De acordo com o médico Ronald Stepheno, coordenador do curso e responsável pelo atendimento de emergência nos aeroportos da região Sudeste, há 5.200 voluntários, homens e mulheres, de emergência no Rio. Desse total, a metade completou o curso no Santos Dumont e a outra parte no Aeroporto Internacional Galeão/Tom Jobim.

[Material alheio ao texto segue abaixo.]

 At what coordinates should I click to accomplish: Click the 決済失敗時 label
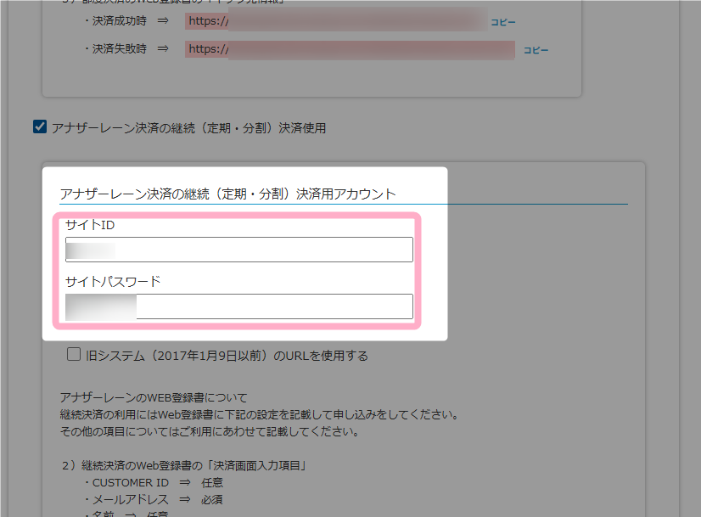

Na simulação de hoje um avião teria caído na pista, perdido o trem de pouso, deslizado por cerca de 800 metros e se incendiado. Nesse instante os récem-voluntários foram acionados por um alarme e se deslocaram para o local, onde começou o trabalho de resgate até a chegada dos médicos e do Corpo de Bombeiros. As primeiras vítimas foram levadas para uma área afastada e receberam a identificação de atendimento, de acordo com o estado de sáude.
Os casos mais graves, como fratura exposta e queimaduras de terceiro garu, recebem uma tarja vermelha e aqueles apenas com escoriações são identificados com uma tarja verde. A identificação é colocada pelos voluntários num dos braços das vítimas, removidas para hospitais e clínicas em ambulânicas ou de helicóptero.
No ano passado a simulação foi feita no mar. Um dia depois do exercício um avião particular que levava a globeleza Valéria Valença, e o marido, o design Hans Donner, caiu na água perto da cabeceira da pista. Ninguém ficou ferido gravemente.